** Records excerpted from a collection **
--
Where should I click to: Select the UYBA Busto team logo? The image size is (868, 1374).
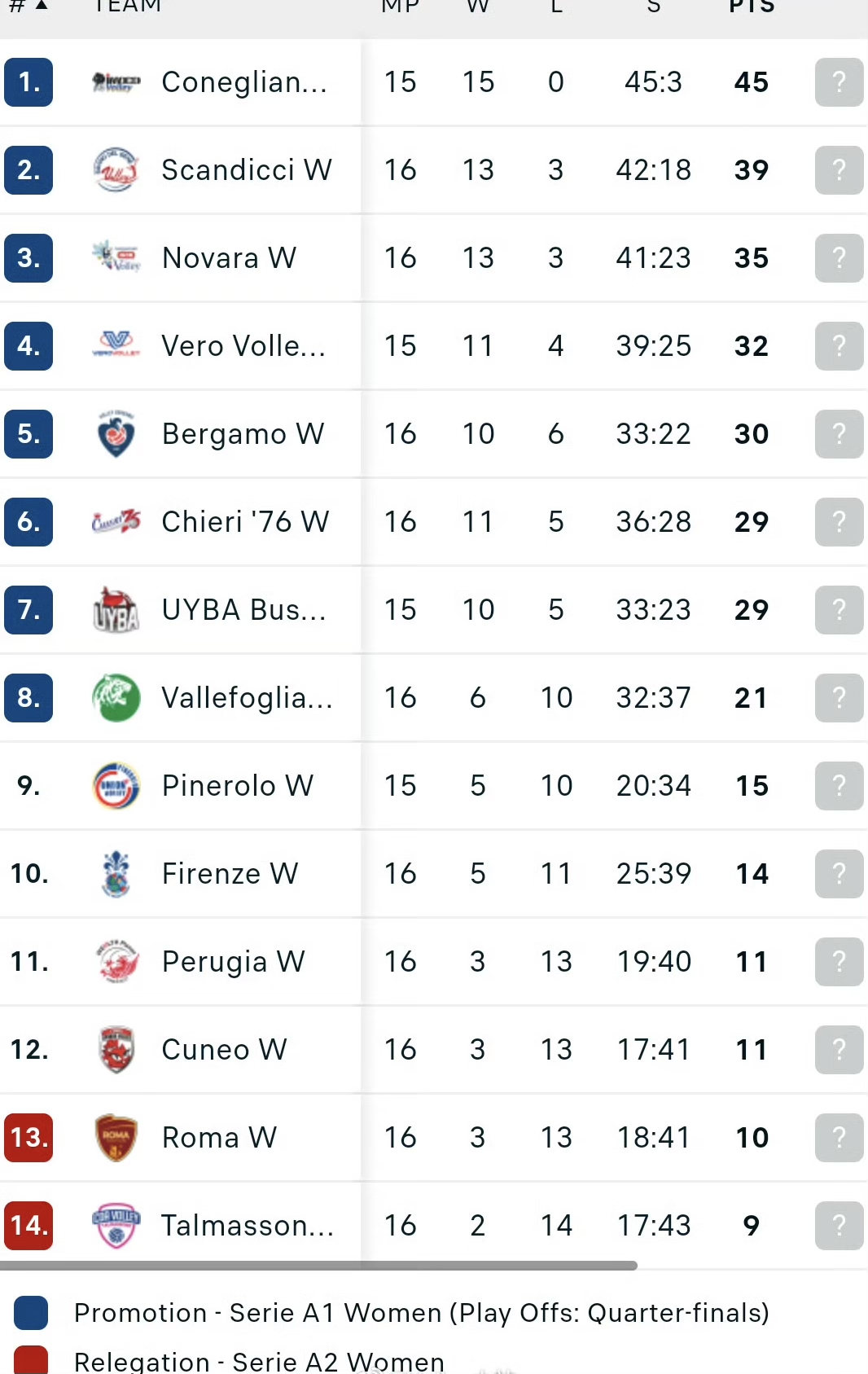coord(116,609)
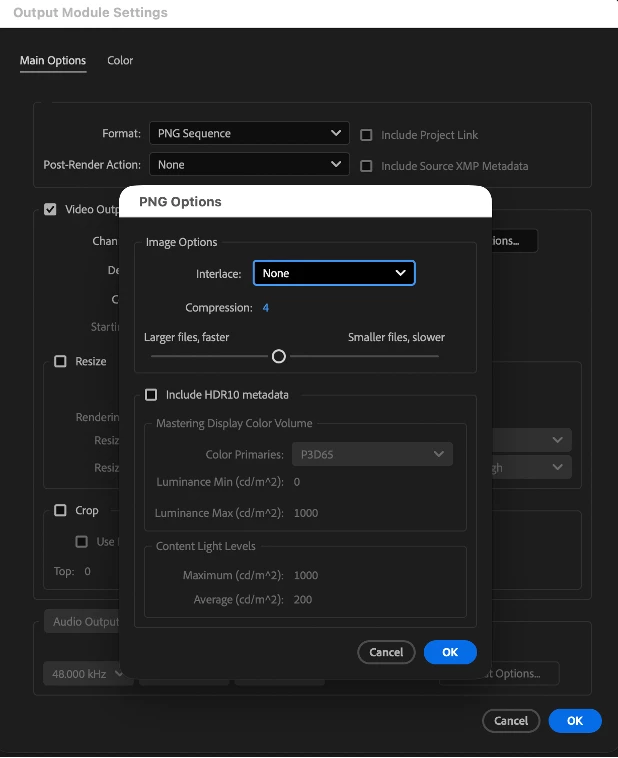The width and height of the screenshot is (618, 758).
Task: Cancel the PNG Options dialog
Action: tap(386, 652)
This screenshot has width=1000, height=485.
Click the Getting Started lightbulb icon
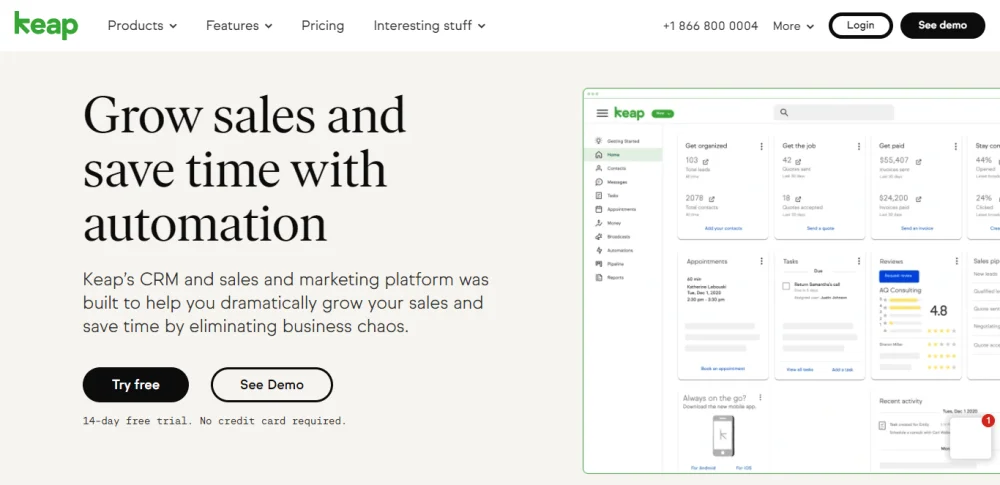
--
** Assignment **
Produce an exact reprint of the entries, dropping the images.

** Solved problem **
Where should I click to: Select the UYBA Busto team logo? The image size is (868, 1374).
coord(116,609)
The width and height of the screenshot is (618, 758).
Task: Cancel the PNG Options dialog
Action: tap(386, 652)
This screenshot has width=1000, height=485.
Click the Getting Started lightbulb icon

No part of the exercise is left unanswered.